:: Extrait cité ::

==============================

Entre Allah et Bacchus

C’est mon deuxième soir à Doha, Qatar. Le premier jour du colloque à peine achevé, les conférenciers à peine salués et rentrés dans leur chambre, et nous voilà attablées, mon amie et moi, au petit bar niché au dernier étage de mon hôtel. Il est tard, 11h passés.

L’atmosphère du lieu me déconcerte. Rien de bien extravagant pourtant ; contrairement au faste de certains édifices, il s’agit d’un bar d’hôtel presque affreusement banal. On ne peut toutefois se défendre de sentir l’effort désespéré des décorateurs pour rendre la place sinon agréable ou branchée, du moins… intrigante. C’est réussi, mais pas forcément selon les critères de base. La salle reconstitue poussivement un saloon de cinéma, ou plutôt une sorte de vieux café qu’un Parrain n’aurait pas boudé, mi-américain mi-colonialiste, avec des lambris en noyer, des tables revêtues de cuir vert sombre, et des plafonniers rasant les crânes pensifs des buveurs attardés, les nimbant d’une lumière tamisée. Ce café doit être beau, nous sommes à Doha la bling-bling, et pourtant quelque chose cloche : tout me semble imprégné d’une tristesse d’apocalypse, dans cette morne retraite au pays des tours-champignons et du nouveau luxe. Participant à coup sûr à la déprime ambiante, un écran de télévision, accroché sous mes yeux embués de sommeil, diffuse les images muettes de ce que j’ai du mal d’abord à interpréter comme un match de soccer : les cinq ou six commentateurs sportifs sont soyeusement vautrés en demi-lune sur des poufs moelleux et des tapis turcs, telles de sympathiques matrones s’échangeant recettes et secrets de cuisine.

Il reste peu de clients, tous vêtus de dishdashs, cette longue tunique blanche que portent tous les Qataris, et coiffés de keffiehs, le tissu blanc ou carreauté de rouge couvrant leur tête, retenu par une mince couronne octogonale à pompon, si typiques en leurs voilures que je me crois en permanence au pays de l’Or noir. Nous sommes les seules femmes dans cet enclos masculin de la petite délinquance. Pourtant, aucun regard sourcilleux ne vient troubler nos spiritueux. Bien trop occupés à siroter dose de whisky sur dose de whisky, les placides rois du monde nous ignorent.

Bientôt deux jeunes hommes, moustachus, goguenards, d’apparence aisée, viennent s’affaler à la table jouxtant la nôtre. L’un d’eux porte une veste noire ouverte sur la dishdash, dans une ostentatoire décontraction de yuppie des sables, de mise à l’heure où les businessmen quittent leurs bureaux ultra-climatisés, et où les lions du désert vont boire. Deux amis – deux frères ? – se donnant rendez-vous après le turf au bistrot pour classes princières.

==============================

:: Données extraites ::
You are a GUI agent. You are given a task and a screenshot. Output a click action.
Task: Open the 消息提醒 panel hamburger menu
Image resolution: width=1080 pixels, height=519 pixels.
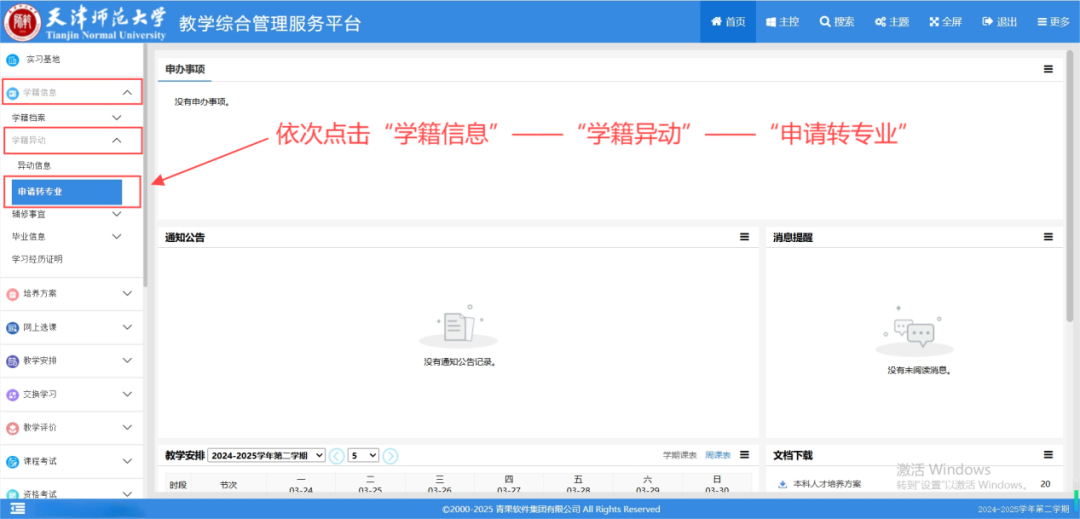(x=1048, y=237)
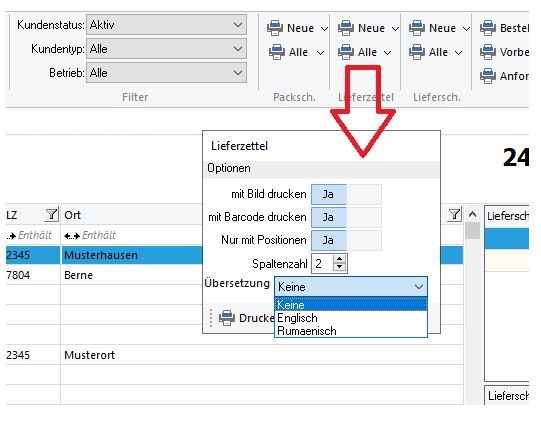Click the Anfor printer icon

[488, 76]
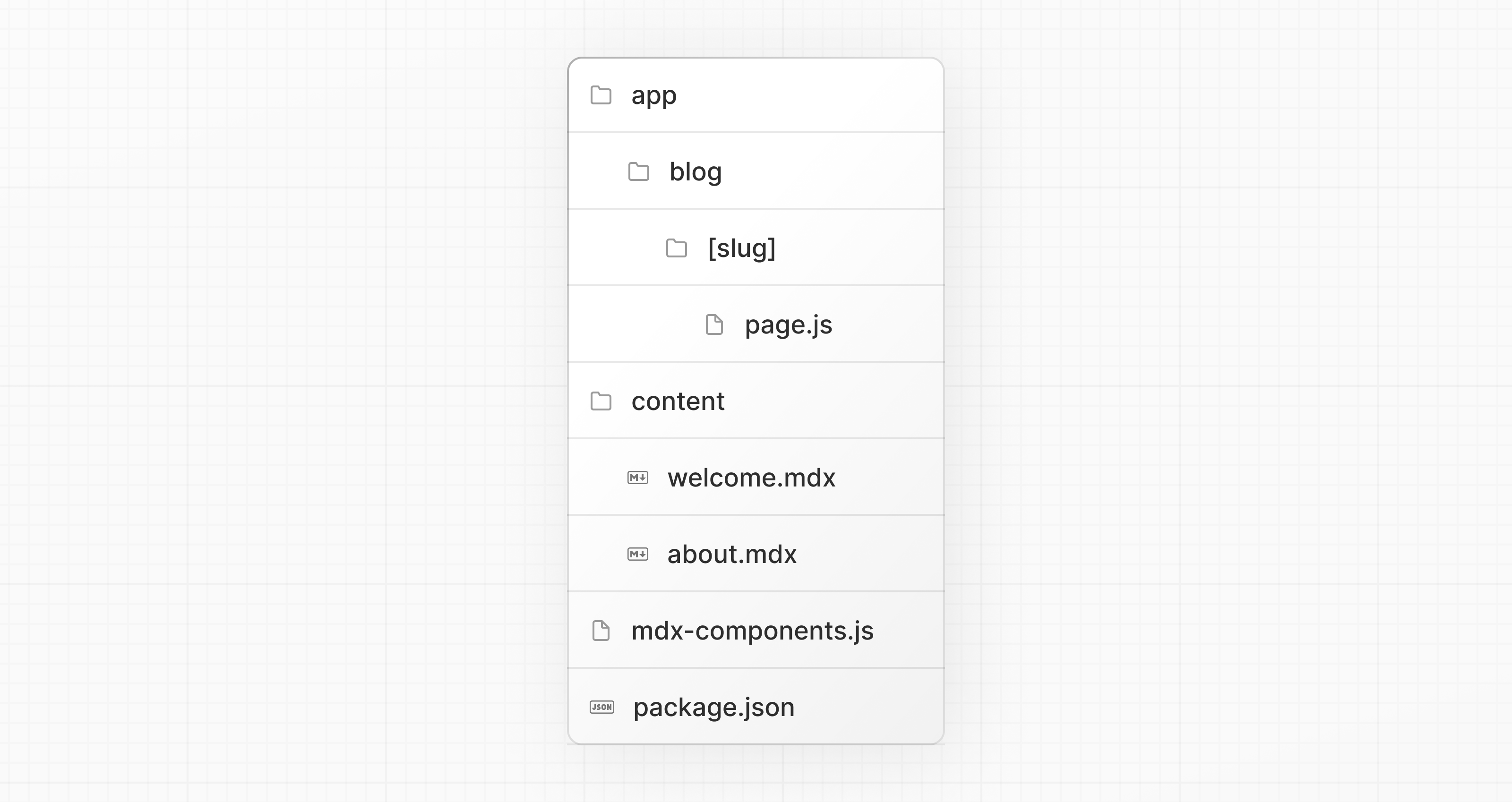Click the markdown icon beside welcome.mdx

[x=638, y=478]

==============================

:: Énoncé ::
Recopiez le passage de l'extrait sur le bar d'hôtel à Doha, de « Bientôt deux jeunes » jusqu'à « pour classes princières. » inclus. Ces données forment un matériau distinct de l'extrait.

:: Résultat de l'exercice ::
Bientôt deux jeunes hommes, moustachus, goguenards, d’apparence aisée, viennent s’affaler à la table jouxtant la nôtre. L’un d’eux porte une veste noire ouverte sur la dishdash, dans une ostentatoire décontraction de yuppie des sables, de mise à l’heure où les businessmen quittent leurs bureaux ultra-climatisés, et où les lions du désert vont boire. Deux amis – deux frères ? – se donnant rendez-vous après le turf au bistrot pour classes princières.